**EXTRACTED INFORMATION:**
——————————
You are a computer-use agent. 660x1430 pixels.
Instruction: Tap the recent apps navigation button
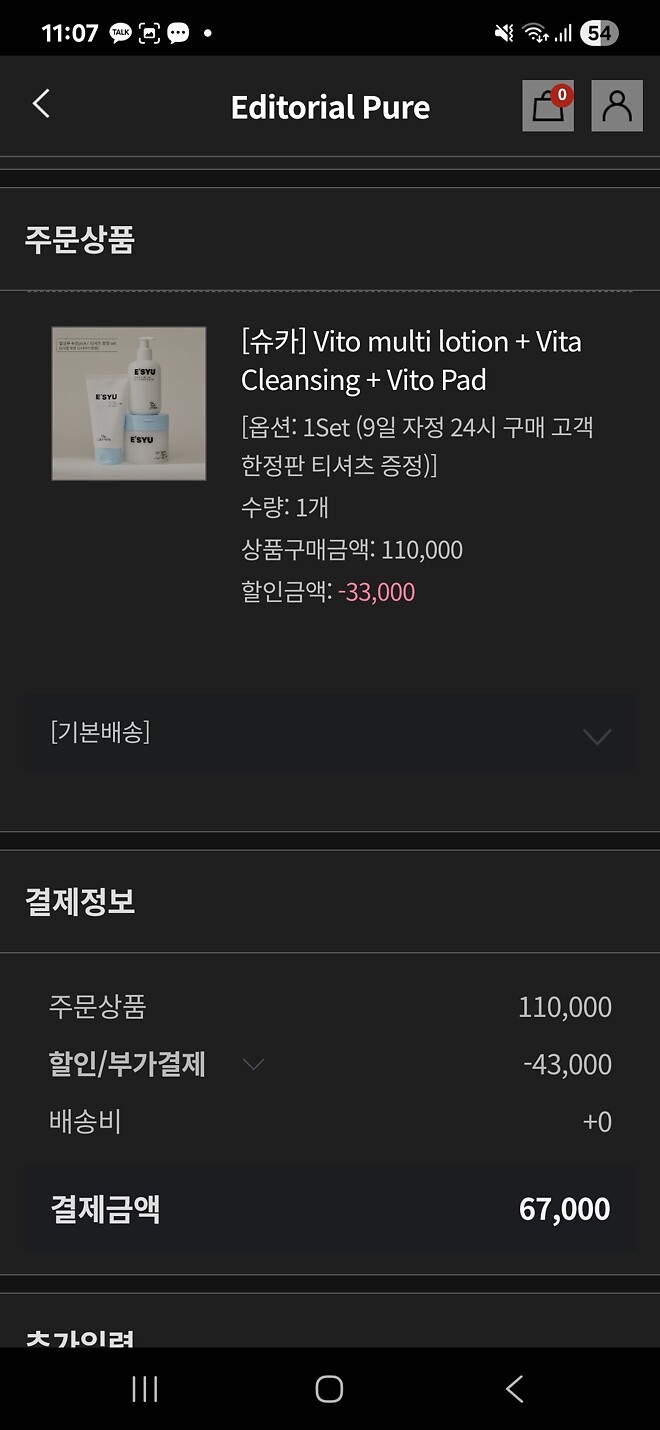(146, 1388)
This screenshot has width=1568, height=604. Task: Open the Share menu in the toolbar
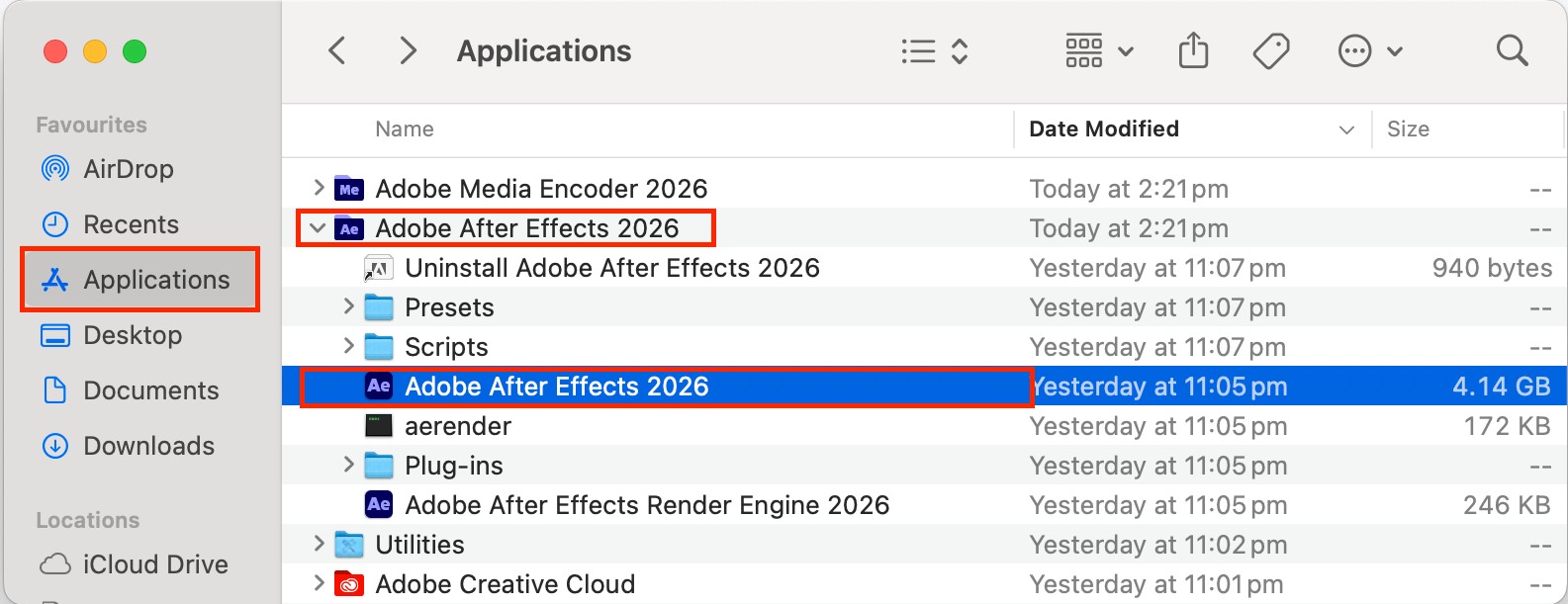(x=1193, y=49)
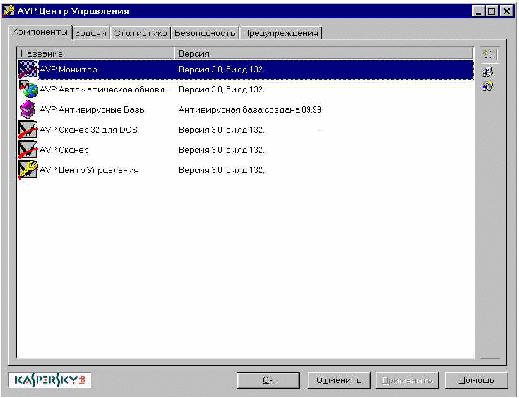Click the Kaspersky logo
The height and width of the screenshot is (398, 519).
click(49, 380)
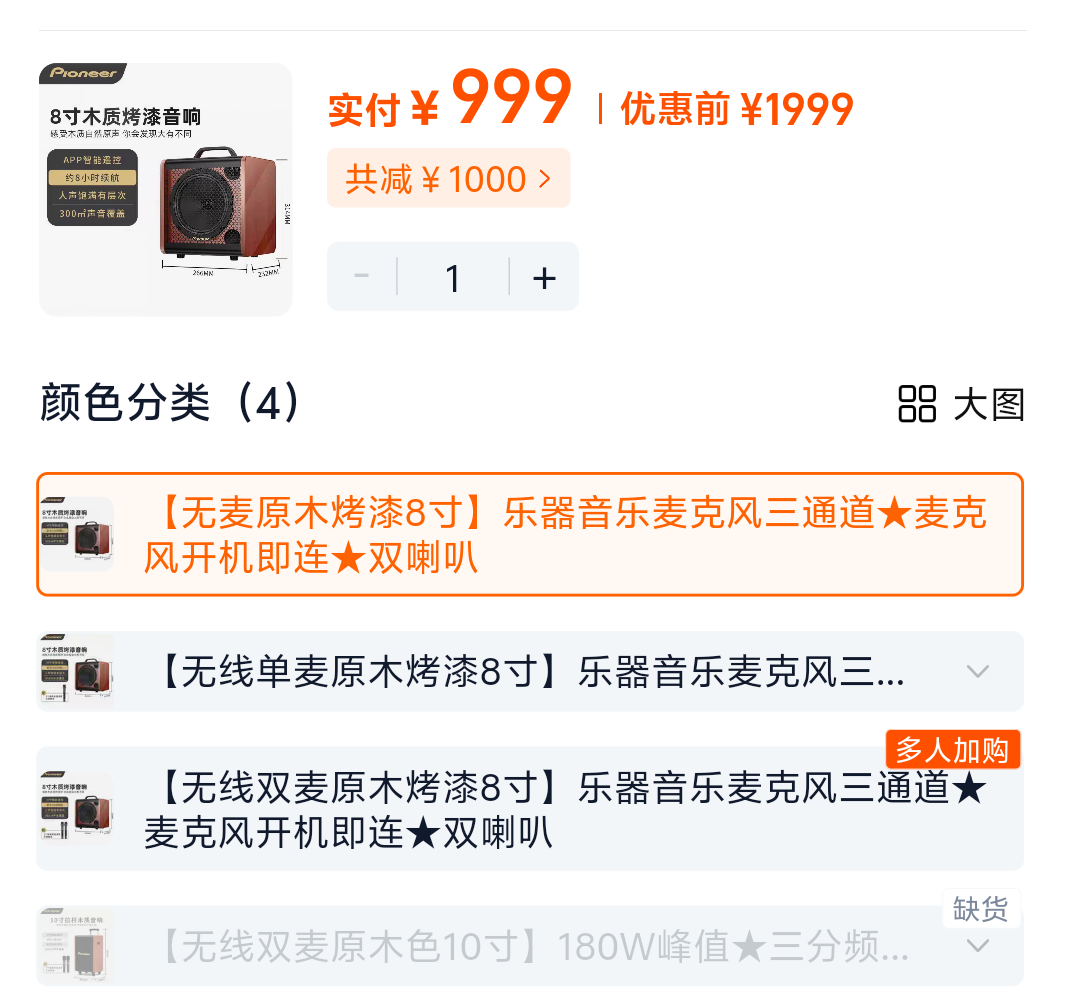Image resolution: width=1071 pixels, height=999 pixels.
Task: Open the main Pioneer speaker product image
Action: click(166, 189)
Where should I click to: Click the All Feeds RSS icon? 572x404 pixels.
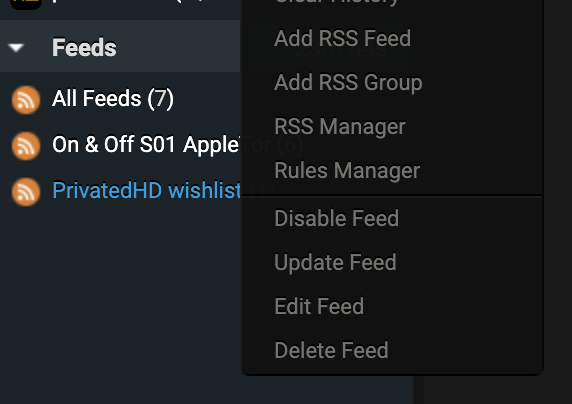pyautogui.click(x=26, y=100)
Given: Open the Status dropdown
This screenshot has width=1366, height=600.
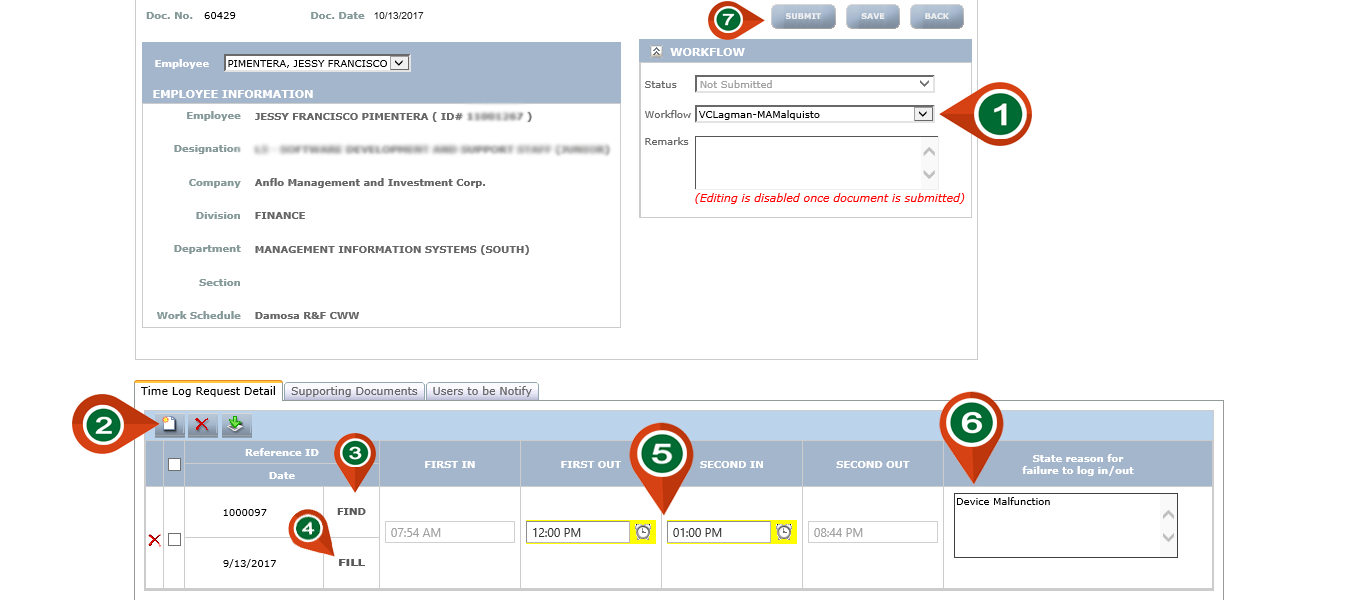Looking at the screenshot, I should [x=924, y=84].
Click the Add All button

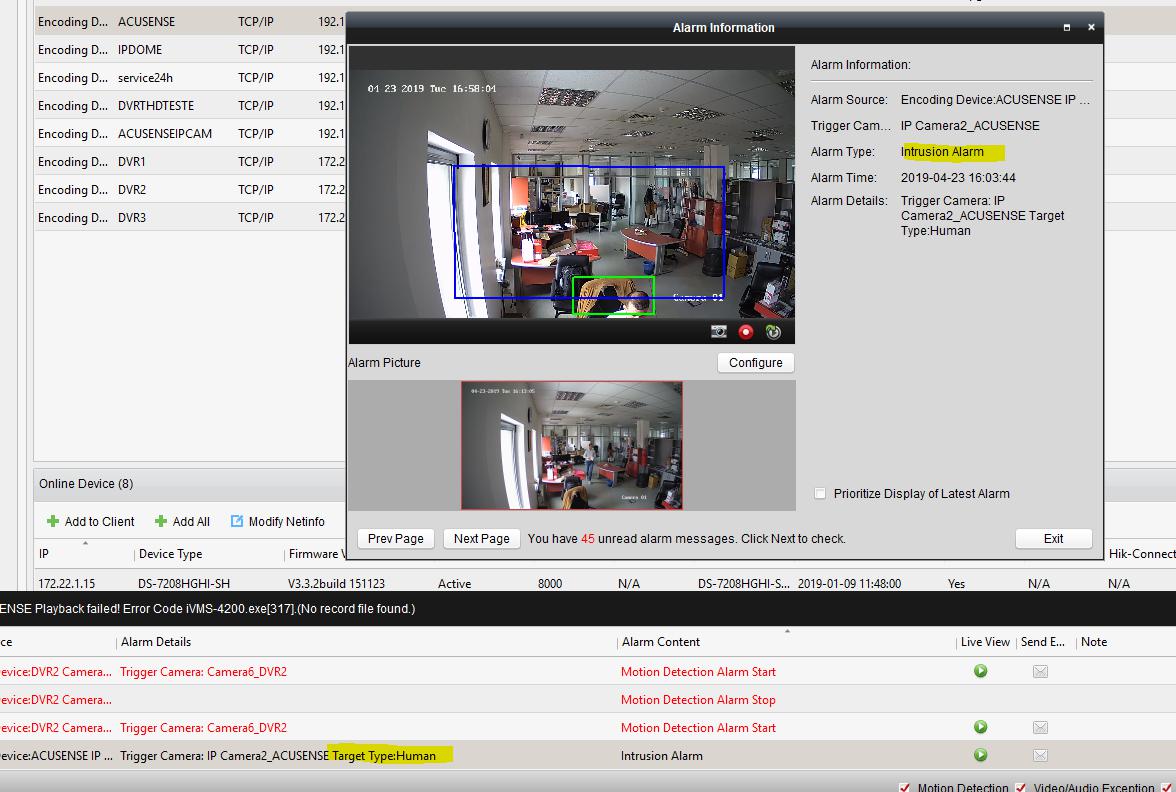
——————————
From the line with "Given: Open the Status dropdown" down to the final line of the entries above, repeat each line exactly; omit the pictures.

**RESULT BELOW:**
Given: Open the Status dropdown
This screenshot has width=1366, height=600.
Looking at the screenshot, I should [x=924, y=84].
Click the Add All button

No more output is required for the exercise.